## [Data supplied]

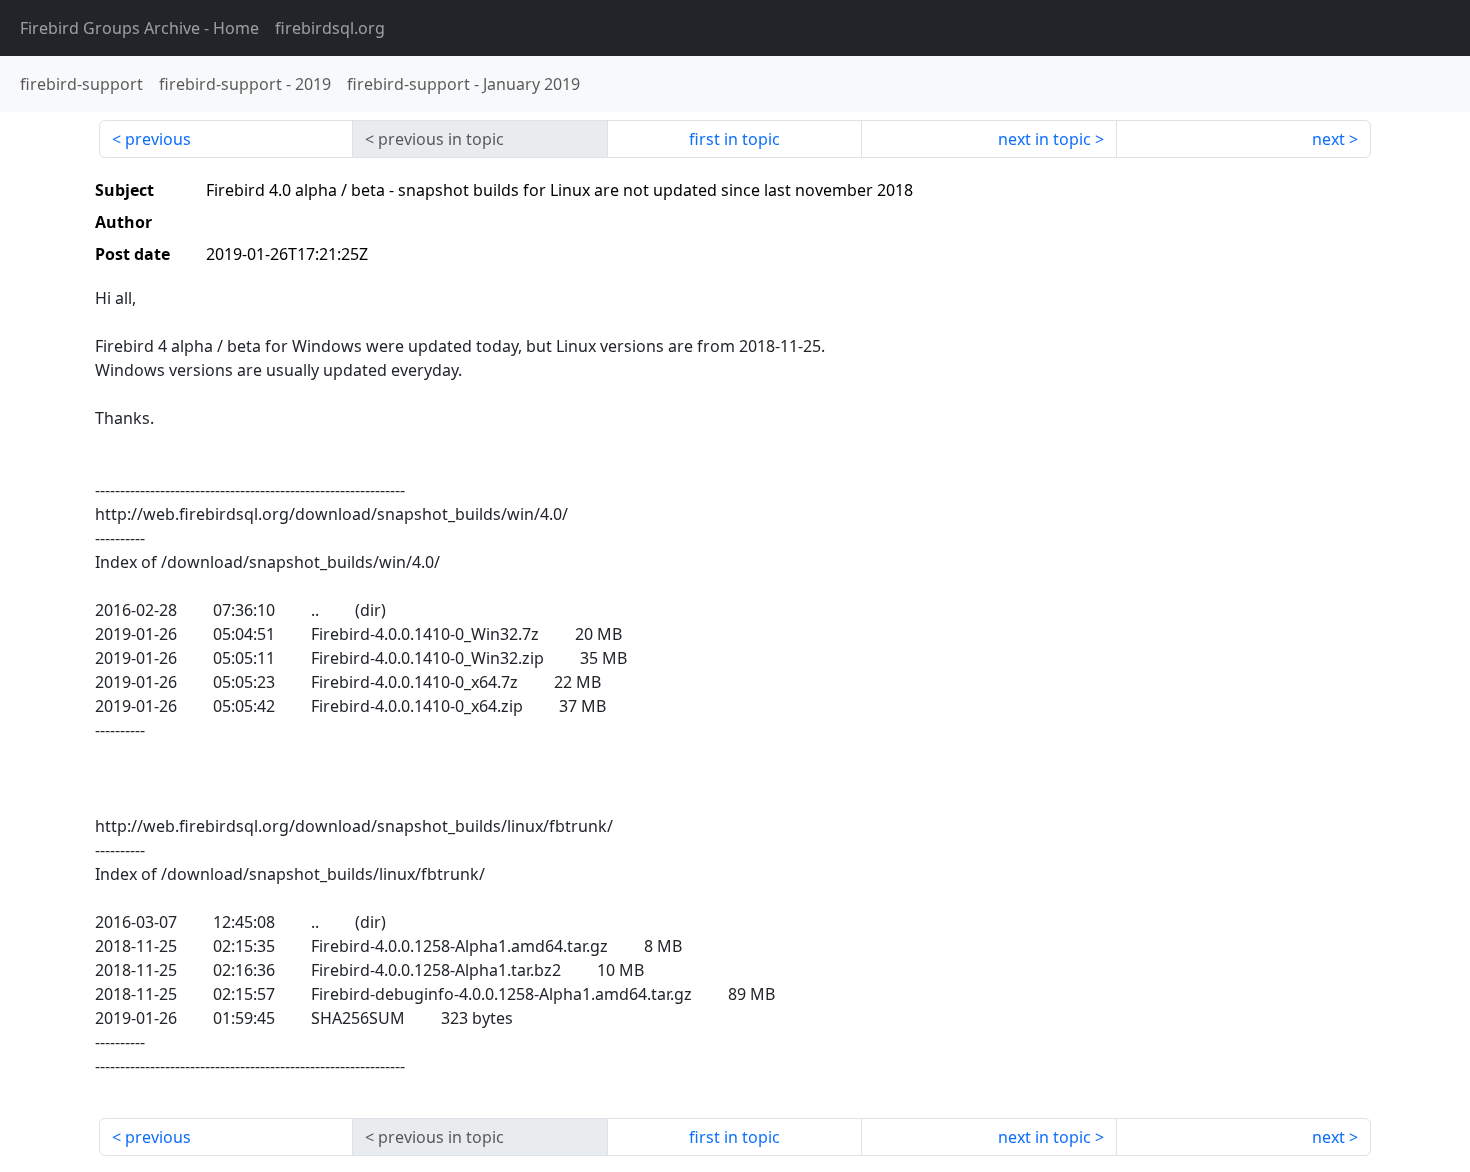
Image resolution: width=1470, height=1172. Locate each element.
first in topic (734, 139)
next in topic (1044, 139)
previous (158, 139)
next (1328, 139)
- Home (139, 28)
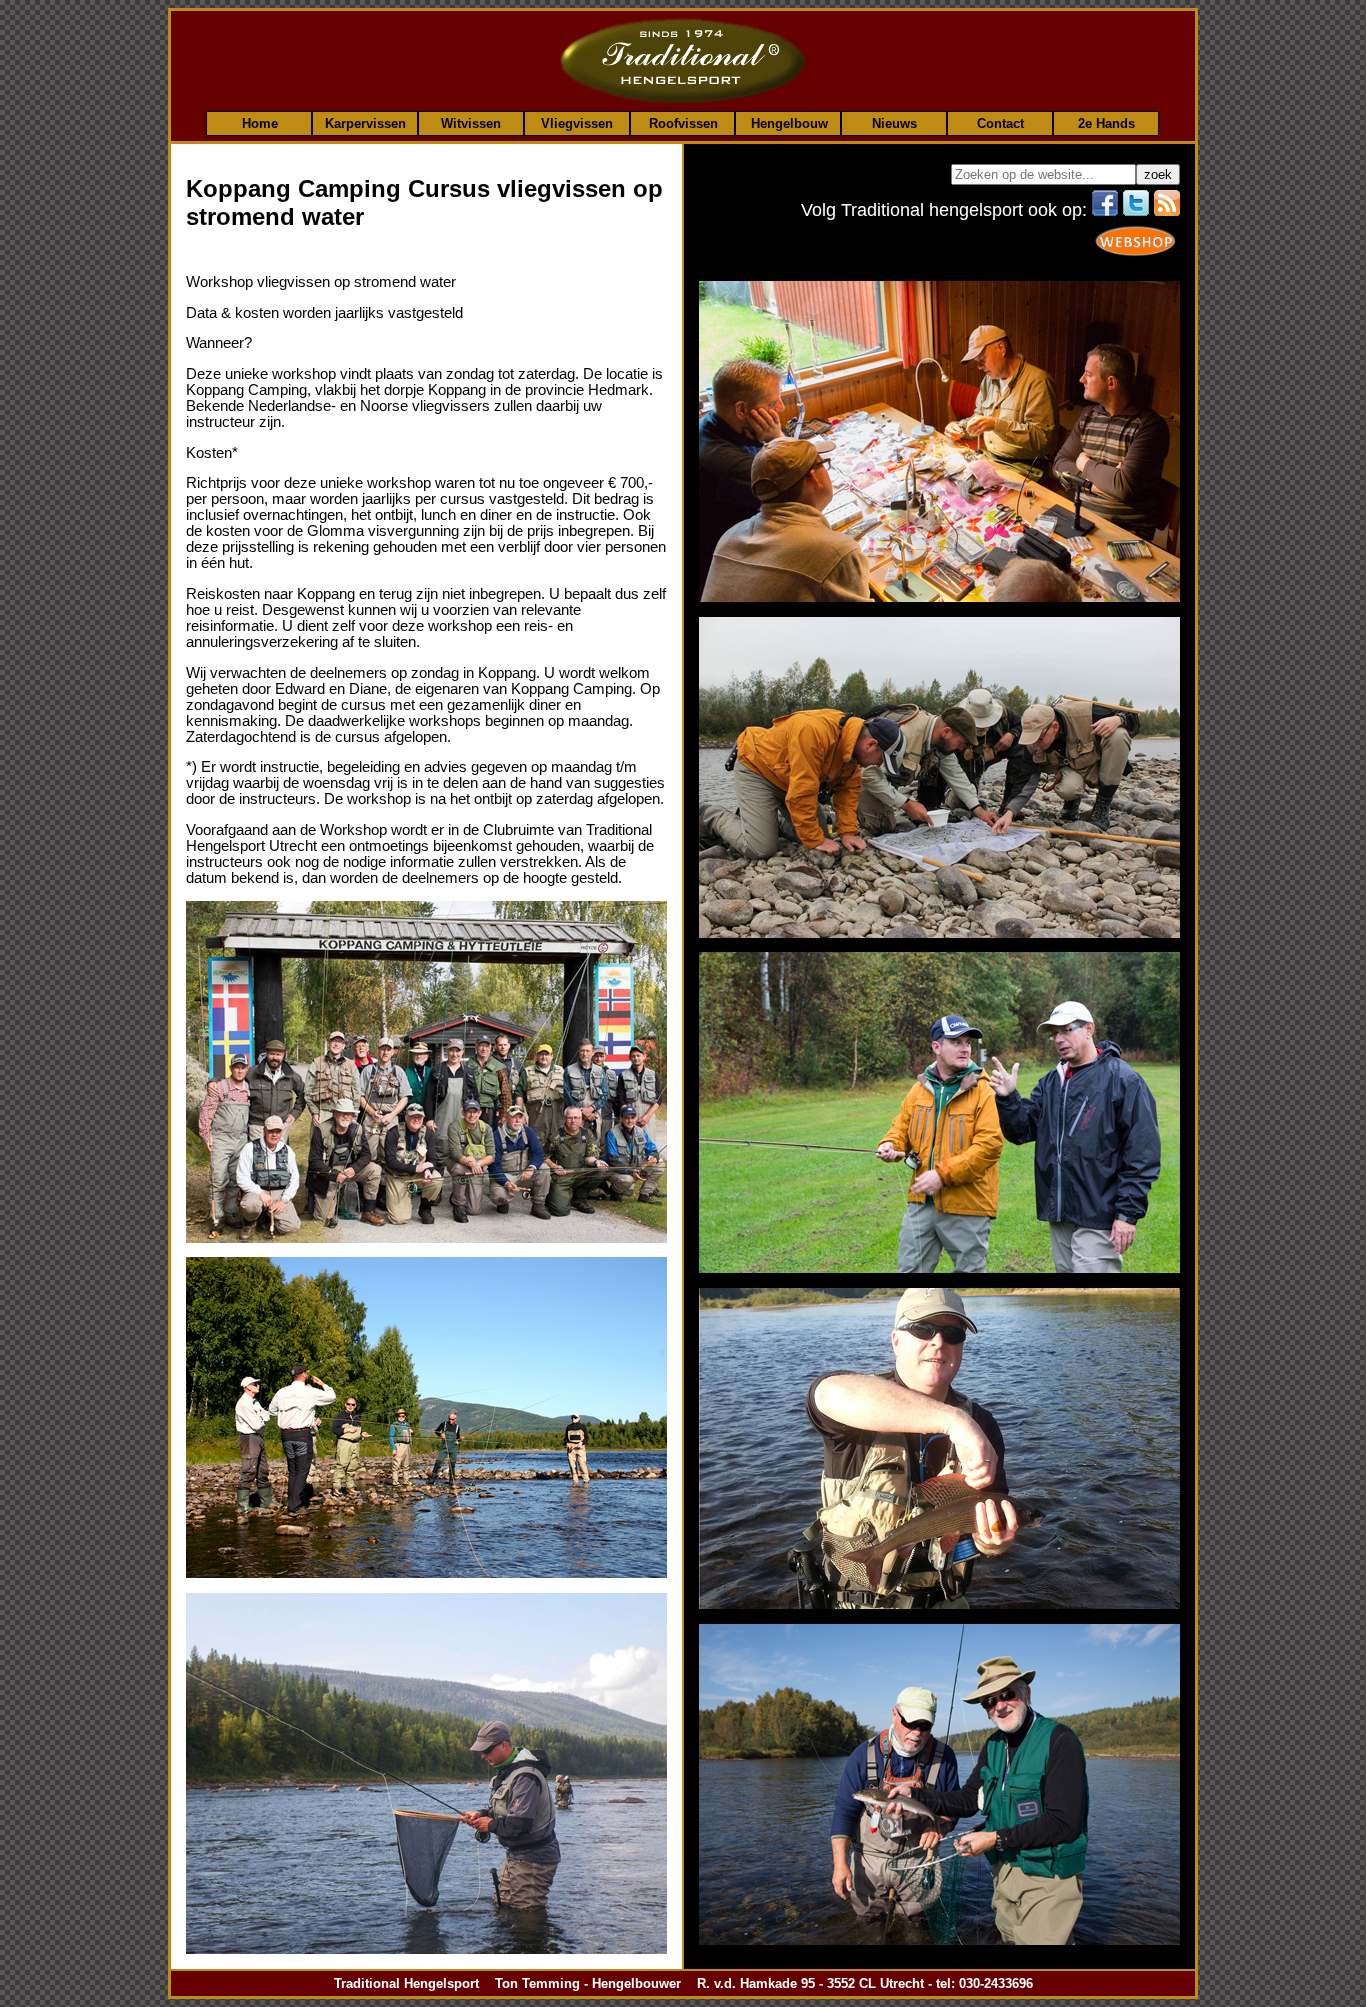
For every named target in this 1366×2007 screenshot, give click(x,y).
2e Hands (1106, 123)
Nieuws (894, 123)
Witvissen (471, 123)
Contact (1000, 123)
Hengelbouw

## [Problem requirements]
Restate word for word every line from the one containing "For every named" through the final line of the listing. Both end lines belong in the answer.

## [Problem solution]
For every named target in this 1366×2007 screenshot, give click(x,y).
2e Hands (1106, 123)
Nieuws (894, 123)
Witvissen (471, 123)
Contact (1000, 123)
Hengelbouw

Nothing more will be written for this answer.